“Chantons, célébrons notre reine,
L’hymen, qui sous ses lois l’enchaîne,
Va nous rendre à jamais heureux.”
The audience took this up with enthusiastic ardour. “All was shouting and clapping of hands, and—what never happened at the opera before—the chorus was encored, and there were cries of ‘Long live the Queen,’” at which expression of feeling the Queen was so affected that she shed tears.
A similar demonstration occurred the last time the Queen was ever in a playhouse, the play on this occasion being Grétry’s “Les Evenements Imprévus.” By mistaken kindness, one of the leading ladies bowed to the Queen as she sang the words, “Ah, how I love my mistress!” in a duet.
Instantly twenty voices shouted from the pit, “No mistress, no master! liberty!” A few counter voices cried, “Vive le Roi! Vive le Reine!” but the pit drowned them, “No master, no Queen!” A quarrel ensued, but the Queen as composed as before was loudly cheered as she quitted the theatre—never to be seen again at a dramatic performance.
In Maria Theresa, who became Empress of Germany in 1745, the drama had a strong supporter, a taste which had always been wisely encouraged. The story goes that her father composed an opera at a time when war was raging, his country falling into ruins, and his Court receiving the bribes of his enemies.
At the Court of Vienna the drama, at one time or another, has been in popular request. Leopold I. made music and the theatre his great hobby, next to his passion for hunting. According to Vehse,[148] he had a theatre, and he caused at Vienna and Schönbrunn brilliant operas and pastorals to be performed, in which “the scenery and the costumes were most magnificent.” It is reported that the getting up of one of these operas, “Il Pomo d’Oro,” cost as much as 100,000 florins—grand battle scenes, rehearsed under the superintendence of the Court fencing-master, being introduced. The whole of Vienna, we read, became imbued with the Emperor’s fondness for music and the drama, which was equally shared by his second wife, Claudia of Tyrol, who, it is said, sometimes made use of these operatic representations to “tell her lord and husband things which he was not likely to hear elsewhere.” Thus on one occasion she had a piece performed entitled, “La Lanterne de Diogene,” in which the speeches addressed to Alexander the Great were intended to set forth before Leopold the abuses rife at the Court. But the Emperor’s third wife, the saintly Eleanora of Mantua, had no sympathy for the stage, and it is said accompanied her husband to the opera only with inward groans; and, instead of reading the libretto, she studied the Psalms.
Joseph II., again, was fond of the theatre, and he did much for it. One of his favourite comedies was Grossman’s “Not more than Six Dishes,” which appears to have been an amusing satire on the prodigality and the general manners of the nobility, who consequently, we are told, did their utmost to have the piece suppressed. An opera which never failed to amuse the Emperor was one by Paisiello, called “Il Re Teodoro,” the libretto of which was another satire, pointed at King Gustavus III. of Sweden, who, during his stay at Venice in the year 1783, had “displayed a most ridiculous profusion, which even extended to his dressing-gown.”

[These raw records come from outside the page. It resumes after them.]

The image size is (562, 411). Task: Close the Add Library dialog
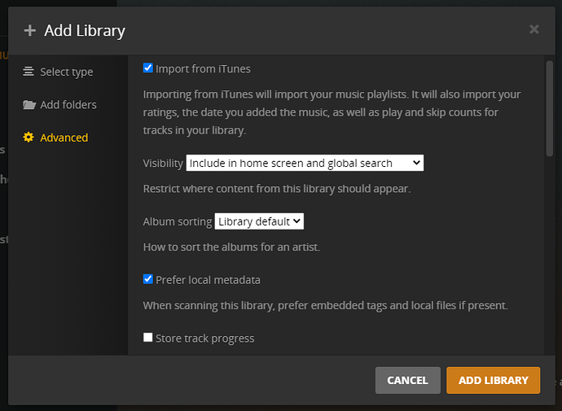(533, 29)
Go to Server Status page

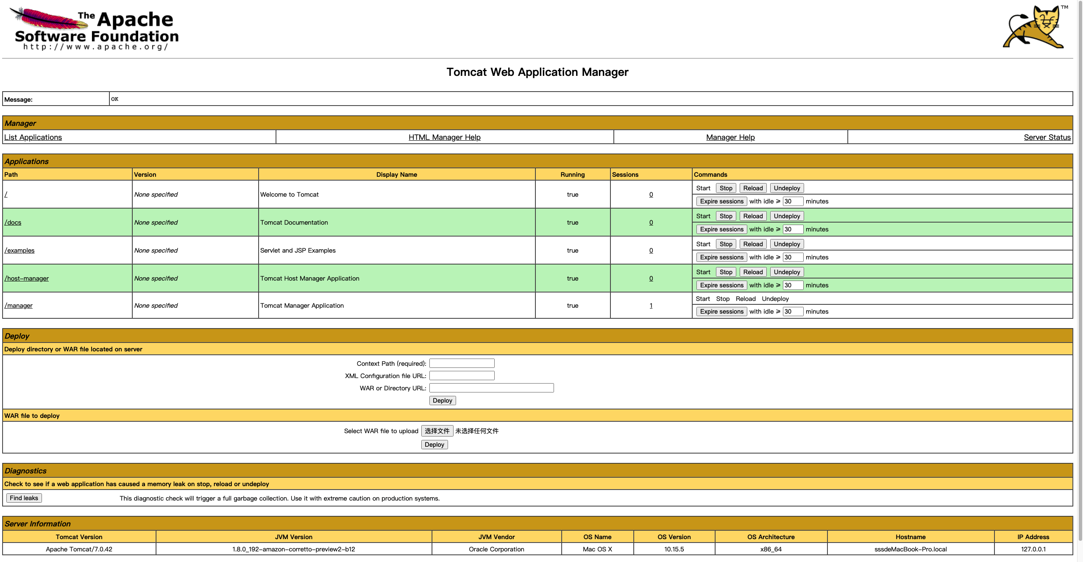pyautogui.click(x=1047, y=137)
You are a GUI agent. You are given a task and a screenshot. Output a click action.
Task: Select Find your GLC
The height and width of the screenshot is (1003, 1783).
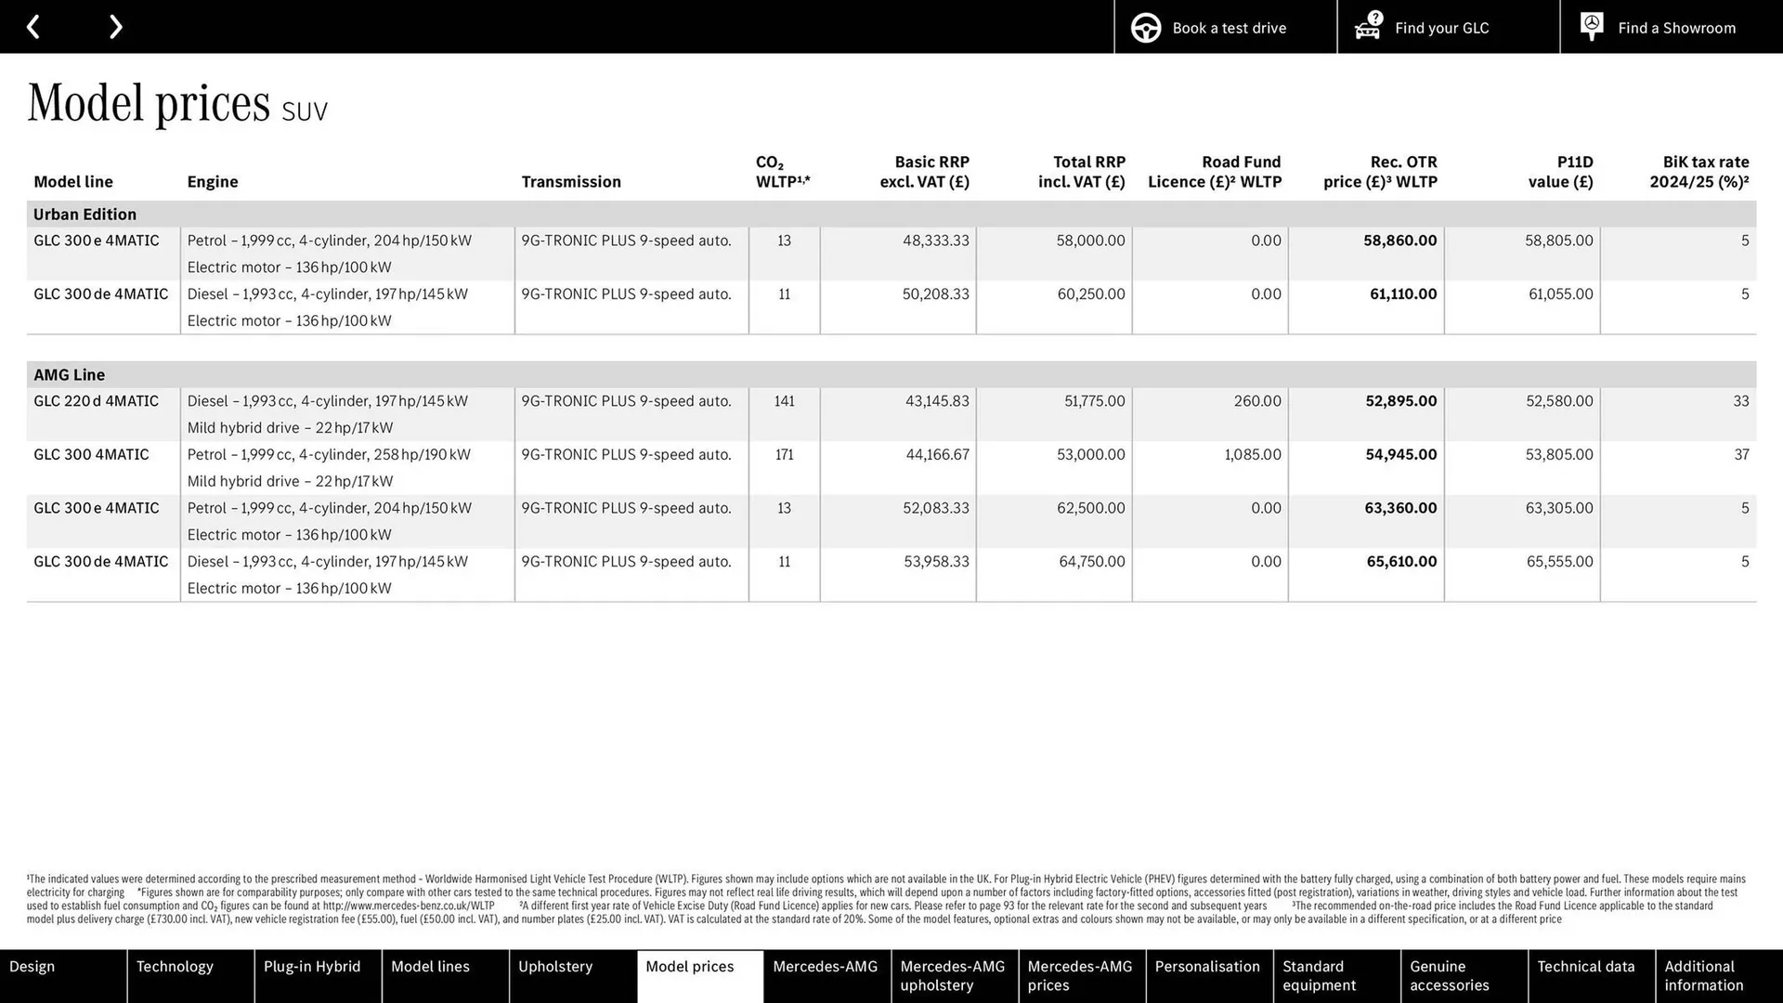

As a young man Frederick the Great took great pleasure in theatrical amusements, and in the year 1737 he acted at Rheinsberg, when he took the part of Philoctèle in Voltaire’s “Œdipe.” He had a strong partiality for the French drama, and soon after his accession to the throne he summoned a French company to Berlin; but he was apt to criticise “the exaggerated pathos of the French actors,” remarking of Le Cain: “This man would be the Roscius of our age if he exaggerated less. I like to see our passions represented as they really are; but as soon as Nature is crushed by art, I remain quite unmoved.”
He established the Italian opera in Berlin, and until the Seven Years’ War he was a frequent attendant at the opera and ballet, as well as at the French comedy. The theatre, we are told, “cost the Emperor nearly four hundred thousand dollars a year. The admission was free, the boxes being assigned to the Court, the ministers, privy councillors, &c. The pit was filled by the military, every regiment of the garrison sending a certain number of men.” But it would seem that the “gentlemen of the green-room” gave the Emperor some trouble, for he once wrote: “The opera people are such a blackguardly set that I am heartily tired of them.” And on another occasion he wrote still more strongly: “I shall send them all off to the ——, such blackguards may be had any day; I must have money for cannon, and cannot spend so much on those mountebanks.”
The dancers, too, caused him some considerable trouble, and even Vestris, the French dieu de la danse, found no engagement in Berlin, the Emperor remarking, “Mon. Vestris is mad; who in the world but a fool would give four thousand dollars to a dancer, besides three thousand to his sister, and one thousand to his brother.”